The first thing I'd check would be to try programming mode (which basically is just idle unless you're actively uploading) and see if that quiets things down! You may find that the connections to components like the LCD, rather than just the CPU running, may be the cause of your issues.

Trimming the crystal leads is a good idea, although with the solderless breadboard, there's still big spring contacts and lots of area there. Add the 22pF capacitors (included with kit) between each crystal pin and ground. If all else fails, you can try a metal enclosure. You may get much of the metal enclosure effect simply by placing the breadboard on top of a metal plate/pan.

In any case, remember that radios are designed to lock on to even super-weak signals in the tuned range. Reducing the level of emissions may be possible, but short of using a sealed metal enclosure, it may be hard to make it go away completely. I haven't been able to repeat this issue yet, but if you give it a try, let us know how each of these changes affects the radio signal!

Mike

I agree. PLL's are sensitive and if you hit the right harmonic freq, it can pick up unwanted signals and lock on to them.
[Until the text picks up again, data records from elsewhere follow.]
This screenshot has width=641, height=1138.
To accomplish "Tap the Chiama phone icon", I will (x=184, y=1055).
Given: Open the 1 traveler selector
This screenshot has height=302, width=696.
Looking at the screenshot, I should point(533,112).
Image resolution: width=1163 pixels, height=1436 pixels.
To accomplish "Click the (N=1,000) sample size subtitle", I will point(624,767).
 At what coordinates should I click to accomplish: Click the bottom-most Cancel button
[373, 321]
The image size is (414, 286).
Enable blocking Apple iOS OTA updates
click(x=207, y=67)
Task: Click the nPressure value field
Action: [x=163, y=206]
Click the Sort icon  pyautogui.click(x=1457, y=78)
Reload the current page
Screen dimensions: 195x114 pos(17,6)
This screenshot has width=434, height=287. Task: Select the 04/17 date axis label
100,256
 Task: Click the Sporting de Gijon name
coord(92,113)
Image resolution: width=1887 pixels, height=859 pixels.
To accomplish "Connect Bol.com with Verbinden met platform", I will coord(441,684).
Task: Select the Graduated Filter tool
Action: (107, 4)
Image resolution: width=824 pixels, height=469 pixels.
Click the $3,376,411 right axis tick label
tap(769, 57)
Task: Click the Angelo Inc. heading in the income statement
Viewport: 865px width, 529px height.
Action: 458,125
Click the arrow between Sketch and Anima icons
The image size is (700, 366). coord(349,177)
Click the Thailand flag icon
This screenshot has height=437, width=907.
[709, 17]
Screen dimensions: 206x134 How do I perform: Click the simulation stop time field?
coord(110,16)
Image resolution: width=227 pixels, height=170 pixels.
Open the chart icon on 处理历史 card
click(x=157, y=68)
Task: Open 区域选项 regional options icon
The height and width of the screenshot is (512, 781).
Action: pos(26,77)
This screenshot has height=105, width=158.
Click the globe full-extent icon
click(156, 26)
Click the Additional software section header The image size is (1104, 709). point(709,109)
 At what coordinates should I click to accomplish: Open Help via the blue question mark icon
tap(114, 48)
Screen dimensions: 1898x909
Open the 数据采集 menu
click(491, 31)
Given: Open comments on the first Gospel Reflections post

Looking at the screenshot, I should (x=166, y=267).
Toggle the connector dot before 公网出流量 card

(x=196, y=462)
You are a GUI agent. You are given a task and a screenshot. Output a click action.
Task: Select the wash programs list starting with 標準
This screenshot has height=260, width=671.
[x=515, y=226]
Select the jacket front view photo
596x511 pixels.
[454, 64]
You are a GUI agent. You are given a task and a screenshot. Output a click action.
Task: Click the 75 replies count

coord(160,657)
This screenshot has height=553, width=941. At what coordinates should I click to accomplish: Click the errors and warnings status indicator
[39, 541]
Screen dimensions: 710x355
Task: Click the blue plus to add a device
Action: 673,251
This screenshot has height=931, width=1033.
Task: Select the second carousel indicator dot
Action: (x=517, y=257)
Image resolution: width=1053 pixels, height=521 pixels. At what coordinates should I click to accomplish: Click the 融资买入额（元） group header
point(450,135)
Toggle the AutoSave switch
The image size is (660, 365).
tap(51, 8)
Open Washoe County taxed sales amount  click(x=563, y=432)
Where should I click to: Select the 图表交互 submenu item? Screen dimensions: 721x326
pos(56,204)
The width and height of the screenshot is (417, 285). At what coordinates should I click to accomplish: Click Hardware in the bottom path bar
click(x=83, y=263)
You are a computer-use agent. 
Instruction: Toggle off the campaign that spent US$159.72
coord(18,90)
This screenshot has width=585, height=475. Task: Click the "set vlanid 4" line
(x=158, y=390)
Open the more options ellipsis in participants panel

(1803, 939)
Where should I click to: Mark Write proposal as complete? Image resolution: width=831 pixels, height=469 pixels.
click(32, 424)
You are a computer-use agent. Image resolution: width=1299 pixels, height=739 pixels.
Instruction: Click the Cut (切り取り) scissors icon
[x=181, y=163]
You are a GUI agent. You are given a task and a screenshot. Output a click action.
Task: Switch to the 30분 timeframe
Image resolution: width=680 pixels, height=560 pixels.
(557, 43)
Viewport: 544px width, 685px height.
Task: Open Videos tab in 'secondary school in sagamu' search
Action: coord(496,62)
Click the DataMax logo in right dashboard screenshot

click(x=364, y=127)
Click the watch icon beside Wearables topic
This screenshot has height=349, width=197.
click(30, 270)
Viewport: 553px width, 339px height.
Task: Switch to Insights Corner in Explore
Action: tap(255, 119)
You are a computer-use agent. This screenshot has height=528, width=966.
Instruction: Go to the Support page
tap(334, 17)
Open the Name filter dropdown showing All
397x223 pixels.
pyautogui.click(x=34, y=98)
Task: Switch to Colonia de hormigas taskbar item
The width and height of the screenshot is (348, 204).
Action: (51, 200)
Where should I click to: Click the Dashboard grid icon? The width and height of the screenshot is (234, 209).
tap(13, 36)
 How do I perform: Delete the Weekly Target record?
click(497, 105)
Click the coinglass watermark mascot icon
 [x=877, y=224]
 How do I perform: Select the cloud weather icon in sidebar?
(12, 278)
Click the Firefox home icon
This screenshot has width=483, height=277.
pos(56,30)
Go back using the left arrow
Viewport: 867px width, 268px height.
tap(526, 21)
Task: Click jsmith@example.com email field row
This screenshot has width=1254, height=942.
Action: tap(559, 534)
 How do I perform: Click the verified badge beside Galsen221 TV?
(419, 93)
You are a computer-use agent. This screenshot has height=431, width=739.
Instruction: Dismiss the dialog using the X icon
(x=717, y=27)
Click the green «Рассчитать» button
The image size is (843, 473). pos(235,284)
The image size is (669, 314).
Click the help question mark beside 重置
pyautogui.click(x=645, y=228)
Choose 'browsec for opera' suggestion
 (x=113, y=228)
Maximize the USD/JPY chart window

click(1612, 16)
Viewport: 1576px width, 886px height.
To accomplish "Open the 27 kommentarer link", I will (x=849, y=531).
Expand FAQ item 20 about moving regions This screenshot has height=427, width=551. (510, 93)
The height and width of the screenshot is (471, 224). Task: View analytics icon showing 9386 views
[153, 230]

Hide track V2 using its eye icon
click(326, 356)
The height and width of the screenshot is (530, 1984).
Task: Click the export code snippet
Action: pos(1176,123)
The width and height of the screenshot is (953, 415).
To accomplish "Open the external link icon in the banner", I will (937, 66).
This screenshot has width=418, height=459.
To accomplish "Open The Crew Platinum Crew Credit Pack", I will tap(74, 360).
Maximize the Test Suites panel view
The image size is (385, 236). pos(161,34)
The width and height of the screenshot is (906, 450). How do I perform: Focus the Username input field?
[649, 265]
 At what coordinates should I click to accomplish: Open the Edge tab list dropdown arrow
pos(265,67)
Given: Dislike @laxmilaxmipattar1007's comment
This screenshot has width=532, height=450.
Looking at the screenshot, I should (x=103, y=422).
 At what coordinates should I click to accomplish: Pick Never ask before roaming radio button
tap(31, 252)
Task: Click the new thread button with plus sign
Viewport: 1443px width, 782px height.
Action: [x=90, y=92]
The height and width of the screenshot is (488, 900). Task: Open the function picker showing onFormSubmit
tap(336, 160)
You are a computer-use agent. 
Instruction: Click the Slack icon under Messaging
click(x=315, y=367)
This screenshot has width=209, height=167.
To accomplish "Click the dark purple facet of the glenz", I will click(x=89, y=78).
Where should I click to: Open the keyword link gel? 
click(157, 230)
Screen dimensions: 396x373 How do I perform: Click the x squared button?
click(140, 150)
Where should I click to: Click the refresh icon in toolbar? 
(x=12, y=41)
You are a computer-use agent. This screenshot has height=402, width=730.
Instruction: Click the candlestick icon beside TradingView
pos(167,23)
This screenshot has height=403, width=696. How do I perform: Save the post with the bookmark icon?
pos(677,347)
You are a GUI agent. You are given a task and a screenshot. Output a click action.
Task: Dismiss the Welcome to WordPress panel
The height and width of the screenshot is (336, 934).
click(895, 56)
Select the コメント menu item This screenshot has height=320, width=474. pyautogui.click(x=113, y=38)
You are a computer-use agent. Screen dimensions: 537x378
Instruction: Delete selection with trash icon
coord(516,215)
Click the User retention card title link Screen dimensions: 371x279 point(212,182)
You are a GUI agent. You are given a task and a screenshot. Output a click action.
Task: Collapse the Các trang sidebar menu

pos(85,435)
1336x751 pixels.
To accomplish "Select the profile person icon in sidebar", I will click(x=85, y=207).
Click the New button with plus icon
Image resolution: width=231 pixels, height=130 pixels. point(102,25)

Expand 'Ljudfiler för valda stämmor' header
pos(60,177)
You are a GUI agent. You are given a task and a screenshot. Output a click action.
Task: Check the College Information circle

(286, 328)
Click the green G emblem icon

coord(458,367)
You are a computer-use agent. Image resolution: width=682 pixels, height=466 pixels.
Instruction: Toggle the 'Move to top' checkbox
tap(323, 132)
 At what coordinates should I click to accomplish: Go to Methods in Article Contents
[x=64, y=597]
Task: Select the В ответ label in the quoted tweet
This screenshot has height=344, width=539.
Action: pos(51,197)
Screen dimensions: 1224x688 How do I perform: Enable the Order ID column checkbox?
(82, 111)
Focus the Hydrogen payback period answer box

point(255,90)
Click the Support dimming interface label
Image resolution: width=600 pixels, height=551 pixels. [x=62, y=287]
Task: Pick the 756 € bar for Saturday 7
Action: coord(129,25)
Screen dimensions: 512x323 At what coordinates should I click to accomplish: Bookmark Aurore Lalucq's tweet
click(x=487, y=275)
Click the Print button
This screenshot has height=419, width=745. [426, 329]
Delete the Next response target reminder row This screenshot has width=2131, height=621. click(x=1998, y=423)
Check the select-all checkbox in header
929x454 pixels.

Lots of options to pick and choose from.

Hi Mike & mongo,

Thanks for the suggestions. I'm a little lost in the details, but think I get the drift of it. I'll try to get started on the temperature sensor project in the next few days, and let you know how it goes. I'll try the capacitor and metal plate too, just out of curiosity.

Thanks again, Rob

I've been playing with the temperature sensor for a while now and kind of forgot about this problem (I'm also listening to satellite radio more, which isn't bothered by it at all). Anyway, there doesn't seem to be any very noticeable interference now. So I'm wondering if it didn't have something to do with the line of scrolling text in the pre-loaded program, which I don't have anymore.